La presenza di importanti pittori, scultori e architetti in veste di padrini al battesimo dei figli – Vincenzo Scamozzi, Francesco Montemezzano, Sante Peranda, Alessandro Vittoria – evidenzia un compiuto radicamento nel contesto artistico lagunare. Nel quadro di questi rapporti riveste un significato non secondario anche l’identità della moglie Laura, che un documento del 1614 qualifica come figlia dell’intagliatore veneziano Jacopo Zane (Sava, 2016, p. 220). Nella bottega di Zane, sita nella parrocchia di S. Lio, proprio dove si trovava la famiglia di Terilli fino al 1606, lo scultore di Feltre sembra aver mosso i primi passi, come suggeriscono la documentata attività di Jacopo nell’intaglio figurativo (dossali lignei di S. Giorgio Maggiore, 1593), la prolungata collaborazione (1605-16) stretta tra i due congiunti a Robegano (Sava, 2016), nonché le affinità con la maniera di Jacopo esibite da alcune opere lignee di Terilli, come il firmato S. Pietro nel duomo di Feltre (Biasuz, 1929, p. 10).
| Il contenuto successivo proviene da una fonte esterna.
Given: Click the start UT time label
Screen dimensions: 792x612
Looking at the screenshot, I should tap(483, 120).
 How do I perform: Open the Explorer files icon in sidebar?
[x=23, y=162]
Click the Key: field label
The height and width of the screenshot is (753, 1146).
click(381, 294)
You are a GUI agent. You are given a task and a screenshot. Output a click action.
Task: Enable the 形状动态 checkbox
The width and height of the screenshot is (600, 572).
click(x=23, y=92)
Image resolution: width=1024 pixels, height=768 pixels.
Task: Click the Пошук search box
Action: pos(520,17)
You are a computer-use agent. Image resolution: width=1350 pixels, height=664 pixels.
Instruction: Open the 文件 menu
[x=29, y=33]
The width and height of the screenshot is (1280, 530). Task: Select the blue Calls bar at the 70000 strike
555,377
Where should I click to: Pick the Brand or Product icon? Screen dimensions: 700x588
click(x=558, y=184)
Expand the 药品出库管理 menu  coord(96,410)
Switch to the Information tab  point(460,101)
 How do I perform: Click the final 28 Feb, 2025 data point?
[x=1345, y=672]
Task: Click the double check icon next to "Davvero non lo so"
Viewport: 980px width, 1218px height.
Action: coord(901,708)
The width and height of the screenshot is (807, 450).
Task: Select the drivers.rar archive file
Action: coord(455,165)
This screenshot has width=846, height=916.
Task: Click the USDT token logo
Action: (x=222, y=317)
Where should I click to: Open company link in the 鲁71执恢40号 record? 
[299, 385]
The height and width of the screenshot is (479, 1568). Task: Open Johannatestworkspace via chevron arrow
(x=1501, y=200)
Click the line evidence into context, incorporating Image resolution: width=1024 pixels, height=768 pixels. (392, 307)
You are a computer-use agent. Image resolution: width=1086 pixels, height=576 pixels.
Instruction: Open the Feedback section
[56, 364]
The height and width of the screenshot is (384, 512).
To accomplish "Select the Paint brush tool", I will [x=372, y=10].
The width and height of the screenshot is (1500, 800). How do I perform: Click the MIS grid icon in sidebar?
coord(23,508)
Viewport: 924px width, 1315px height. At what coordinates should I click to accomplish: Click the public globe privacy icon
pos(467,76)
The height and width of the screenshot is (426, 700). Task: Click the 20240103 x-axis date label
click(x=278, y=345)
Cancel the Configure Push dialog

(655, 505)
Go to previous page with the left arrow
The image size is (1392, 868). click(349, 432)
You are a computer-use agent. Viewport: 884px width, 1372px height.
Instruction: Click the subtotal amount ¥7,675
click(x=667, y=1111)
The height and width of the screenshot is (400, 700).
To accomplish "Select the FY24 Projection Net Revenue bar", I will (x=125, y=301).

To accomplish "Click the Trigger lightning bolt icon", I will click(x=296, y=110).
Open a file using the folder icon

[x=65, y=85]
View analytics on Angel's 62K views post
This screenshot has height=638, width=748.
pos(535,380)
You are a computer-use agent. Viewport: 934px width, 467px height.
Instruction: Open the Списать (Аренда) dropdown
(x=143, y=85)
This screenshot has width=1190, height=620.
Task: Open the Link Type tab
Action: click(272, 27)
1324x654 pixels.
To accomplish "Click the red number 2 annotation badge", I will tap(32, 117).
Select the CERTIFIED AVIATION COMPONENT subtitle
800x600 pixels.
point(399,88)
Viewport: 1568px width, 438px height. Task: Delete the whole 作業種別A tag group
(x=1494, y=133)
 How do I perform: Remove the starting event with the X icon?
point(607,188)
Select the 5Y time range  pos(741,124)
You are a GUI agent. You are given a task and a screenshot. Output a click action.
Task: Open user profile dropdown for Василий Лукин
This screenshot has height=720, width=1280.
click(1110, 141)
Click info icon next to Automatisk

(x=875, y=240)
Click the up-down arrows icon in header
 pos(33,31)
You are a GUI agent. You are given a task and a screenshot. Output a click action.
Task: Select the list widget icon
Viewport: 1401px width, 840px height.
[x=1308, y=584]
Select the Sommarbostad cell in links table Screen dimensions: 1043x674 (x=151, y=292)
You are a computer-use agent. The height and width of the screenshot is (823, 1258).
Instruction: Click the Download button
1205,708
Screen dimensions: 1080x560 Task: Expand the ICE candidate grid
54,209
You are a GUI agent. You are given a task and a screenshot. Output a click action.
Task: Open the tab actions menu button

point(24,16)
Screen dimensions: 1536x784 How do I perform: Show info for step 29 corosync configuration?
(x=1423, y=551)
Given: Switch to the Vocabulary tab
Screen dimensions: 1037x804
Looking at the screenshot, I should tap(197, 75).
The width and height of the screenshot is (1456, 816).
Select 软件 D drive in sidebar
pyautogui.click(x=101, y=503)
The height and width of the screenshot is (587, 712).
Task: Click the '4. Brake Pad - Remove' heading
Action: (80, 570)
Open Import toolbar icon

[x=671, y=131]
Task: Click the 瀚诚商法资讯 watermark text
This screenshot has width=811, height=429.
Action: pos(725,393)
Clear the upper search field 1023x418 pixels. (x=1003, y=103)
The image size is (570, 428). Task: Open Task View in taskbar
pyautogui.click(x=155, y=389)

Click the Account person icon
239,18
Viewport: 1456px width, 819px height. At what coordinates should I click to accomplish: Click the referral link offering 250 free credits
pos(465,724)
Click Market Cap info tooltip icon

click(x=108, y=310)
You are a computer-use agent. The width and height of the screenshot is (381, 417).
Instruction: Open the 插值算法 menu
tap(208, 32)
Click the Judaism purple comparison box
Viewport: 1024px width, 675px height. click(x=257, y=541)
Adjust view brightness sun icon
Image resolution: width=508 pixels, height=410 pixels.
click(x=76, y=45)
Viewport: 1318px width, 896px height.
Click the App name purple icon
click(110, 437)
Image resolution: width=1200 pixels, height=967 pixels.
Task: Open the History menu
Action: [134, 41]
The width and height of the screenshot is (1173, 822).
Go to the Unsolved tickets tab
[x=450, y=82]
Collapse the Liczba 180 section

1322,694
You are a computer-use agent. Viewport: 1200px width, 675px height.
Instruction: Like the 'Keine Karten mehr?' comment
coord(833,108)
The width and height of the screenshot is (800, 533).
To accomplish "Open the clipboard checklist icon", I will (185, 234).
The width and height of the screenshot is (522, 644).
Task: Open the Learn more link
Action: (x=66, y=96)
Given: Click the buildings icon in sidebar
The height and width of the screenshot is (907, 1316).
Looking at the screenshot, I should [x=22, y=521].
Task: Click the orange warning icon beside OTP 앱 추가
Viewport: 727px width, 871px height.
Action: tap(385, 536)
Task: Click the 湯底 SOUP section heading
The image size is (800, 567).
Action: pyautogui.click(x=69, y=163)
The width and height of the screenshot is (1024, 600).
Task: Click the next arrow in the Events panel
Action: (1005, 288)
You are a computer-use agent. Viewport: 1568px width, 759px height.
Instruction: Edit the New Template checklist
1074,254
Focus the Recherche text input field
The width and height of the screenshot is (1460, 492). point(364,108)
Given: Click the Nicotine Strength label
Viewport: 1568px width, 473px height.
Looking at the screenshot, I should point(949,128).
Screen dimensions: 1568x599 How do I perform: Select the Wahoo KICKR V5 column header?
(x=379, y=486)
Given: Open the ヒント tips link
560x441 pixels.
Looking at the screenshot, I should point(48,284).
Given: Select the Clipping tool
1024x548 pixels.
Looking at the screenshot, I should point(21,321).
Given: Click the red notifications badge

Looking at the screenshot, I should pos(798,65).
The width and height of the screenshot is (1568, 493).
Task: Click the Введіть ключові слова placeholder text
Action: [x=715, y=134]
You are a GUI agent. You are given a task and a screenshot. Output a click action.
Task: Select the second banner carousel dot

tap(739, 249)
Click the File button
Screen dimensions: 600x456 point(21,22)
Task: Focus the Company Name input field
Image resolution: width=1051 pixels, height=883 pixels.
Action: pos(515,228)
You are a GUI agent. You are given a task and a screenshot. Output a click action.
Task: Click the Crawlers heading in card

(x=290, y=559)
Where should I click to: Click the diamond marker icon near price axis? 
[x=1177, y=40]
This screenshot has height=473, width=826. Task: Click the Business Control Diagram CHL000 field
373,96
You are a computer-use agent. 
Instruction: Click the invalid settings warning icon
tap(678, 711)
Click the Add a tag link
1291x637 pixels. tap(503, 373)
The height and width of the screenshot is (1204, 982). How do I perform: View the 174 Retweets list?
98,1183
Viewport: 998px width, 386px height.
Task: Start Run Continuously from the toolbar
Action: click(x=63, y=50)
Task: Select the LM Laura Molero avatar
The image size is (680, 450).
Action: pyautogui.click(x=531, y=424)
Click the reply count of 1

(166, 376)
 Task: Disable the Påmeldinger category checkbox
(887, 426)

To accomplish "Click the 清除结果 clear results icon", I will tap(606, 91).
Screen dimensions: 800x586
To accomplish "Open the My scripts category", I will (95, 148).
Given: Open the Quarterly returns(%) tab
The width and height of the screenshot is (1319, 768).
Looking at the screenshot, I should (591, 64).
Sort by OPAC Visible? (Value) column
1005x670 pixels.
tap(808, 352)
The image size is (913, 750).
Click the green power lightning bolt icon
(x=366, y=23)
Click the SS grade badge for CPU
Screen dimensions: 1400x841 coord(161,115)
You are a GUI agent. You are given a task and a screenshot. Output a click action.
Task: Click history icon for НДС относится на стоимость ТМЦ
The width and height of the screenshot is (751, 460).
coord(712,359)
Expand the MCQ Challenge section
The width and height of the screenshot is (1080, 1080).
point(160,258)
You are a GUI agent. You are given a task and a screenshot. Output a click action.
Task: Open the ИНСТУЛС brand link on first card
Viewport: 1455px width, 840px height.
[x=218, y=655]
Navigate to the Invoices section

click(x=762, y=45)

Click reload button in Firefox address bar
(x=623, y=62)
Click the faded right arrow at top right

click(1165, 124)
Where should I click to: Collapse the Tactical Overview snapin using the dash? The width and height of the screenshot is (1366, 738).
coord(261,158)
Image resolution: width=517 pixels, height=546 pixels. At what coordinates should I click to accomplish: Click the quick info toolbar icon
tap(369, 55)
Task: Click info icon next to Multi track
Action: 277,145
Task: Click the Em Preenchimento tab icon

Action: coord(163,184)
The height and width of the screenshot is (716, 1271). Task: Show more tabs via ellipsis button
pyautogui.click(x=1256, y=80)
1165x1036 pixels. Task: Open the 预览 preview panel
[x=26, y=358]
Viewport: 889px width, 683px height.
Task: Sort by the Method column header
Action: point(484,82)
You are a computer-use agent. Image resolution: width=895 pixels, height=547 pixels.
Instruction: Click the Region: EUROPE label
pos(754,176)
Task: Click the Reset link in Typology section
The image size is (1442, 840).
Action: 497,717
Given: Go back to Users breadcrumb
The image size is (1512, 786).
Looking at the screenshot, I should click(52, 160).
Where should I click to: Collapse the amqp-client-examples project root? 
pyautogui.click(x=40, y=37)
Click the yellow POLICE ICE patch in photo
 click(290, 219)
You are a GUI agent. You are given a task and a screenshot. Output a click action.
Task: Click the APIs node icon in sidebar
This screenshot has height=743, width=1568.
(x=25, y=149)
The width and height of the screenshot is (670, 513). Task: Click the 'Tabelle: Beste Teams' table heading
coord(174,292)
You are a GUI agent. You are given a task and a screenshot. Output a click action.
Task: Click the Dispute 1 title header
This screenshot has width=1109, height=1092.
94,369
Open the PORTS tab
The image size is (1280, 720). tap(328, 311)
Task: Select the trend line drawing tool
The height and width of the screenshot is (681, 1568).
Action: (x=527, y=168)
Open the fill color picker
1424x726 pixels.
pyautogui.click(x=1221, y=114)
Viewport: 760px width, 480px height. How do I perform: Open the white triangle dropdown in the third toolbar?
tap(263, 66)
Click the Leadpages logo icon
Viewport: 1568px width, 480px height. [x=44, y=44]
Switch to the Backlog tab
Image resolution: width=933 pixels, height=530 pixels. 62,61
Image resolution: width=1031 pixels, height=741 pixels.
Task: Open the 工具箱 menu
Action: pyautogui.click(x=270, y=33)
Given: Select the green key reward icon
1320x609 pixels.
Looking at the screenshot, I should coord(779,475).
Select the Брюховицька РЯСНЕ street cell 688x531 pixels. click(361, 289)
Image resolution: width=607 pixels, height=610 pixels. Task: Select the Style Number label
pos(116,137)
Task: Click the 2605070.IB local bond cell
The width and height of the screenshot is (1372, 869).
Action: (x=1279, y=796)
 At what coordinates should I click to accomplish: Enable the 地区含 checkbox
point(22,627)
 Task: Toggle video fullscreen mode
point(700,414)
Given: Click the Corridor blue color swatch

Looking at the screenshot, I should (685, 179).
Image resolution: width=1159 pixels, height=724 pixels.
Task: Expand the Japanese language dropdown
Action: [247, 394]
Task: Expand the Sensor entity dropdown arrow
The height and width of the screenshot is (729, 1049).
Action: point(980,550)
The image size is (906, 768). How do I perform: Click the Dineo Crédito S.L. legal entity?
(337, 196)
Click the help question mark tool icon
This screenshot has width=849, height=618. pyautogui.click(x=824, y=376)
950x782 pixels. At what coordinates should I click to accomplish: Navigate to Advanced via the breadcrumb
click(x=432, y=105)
Francesco non era certo un artista alle prime armi quando intagliò, nel 1590, un Angelo per la chiesa di S. Michele a Maron di Brugnera (Bergamini, 1991) e, l’anno successivo, il Crocifisso ligneo a Mansué di Treviso (Claut, 2011, p. 194; Bond, 2009, pp. 14 s.). A queste date egli padroneggiava anche l’intaglio dell’avorio, appreso per vie ancora tutte da chiarire. In tale genere s’impone il notevole Cristo redentore, firmato e datato 1596, al Museo nazionale di arte antica di Lisbona, donato probabilmente nel secondo Ottocento da Alfonso XII di Spagna a Ferdinando II re del Portogallo (Estella, 1973, pp. 13-18).
La precocità e il livello molto alto che qualificano la lavorazione dell’avorio sono attestati da alcuni Crocifissi firmati ma non datati, nei quali Terilli alterna l’interpretazione del Cristo morto alla tipologia ‘moderna’ del Cristo vivo: l’esemplare già a Casale sul Sile, collezione Toniolo, l’opera più vicina alla scultura portoghese (Biasuz, 1929, p. 592); l’eccezionale Crocifisso in collezione privata (già Madrid, collezione Lucas: Estella, 1973, pp. 14 s.; quindi collezione Rau: Claut, 1988, pp. 21 s.; battuto a Londra da Bonhams il 5 dicembre 2013, lotto 66); quelli in raccolta privata a Parma (Claut, 1994, pp. 214 s.) e a Padova (Biasuz, 1988, pp. 30, 64); e quello al Museo civico di Feltre (Biasuz, 1988, pp. 23-26, 63), tutti accomunanti da un modellato pieno ma disteso.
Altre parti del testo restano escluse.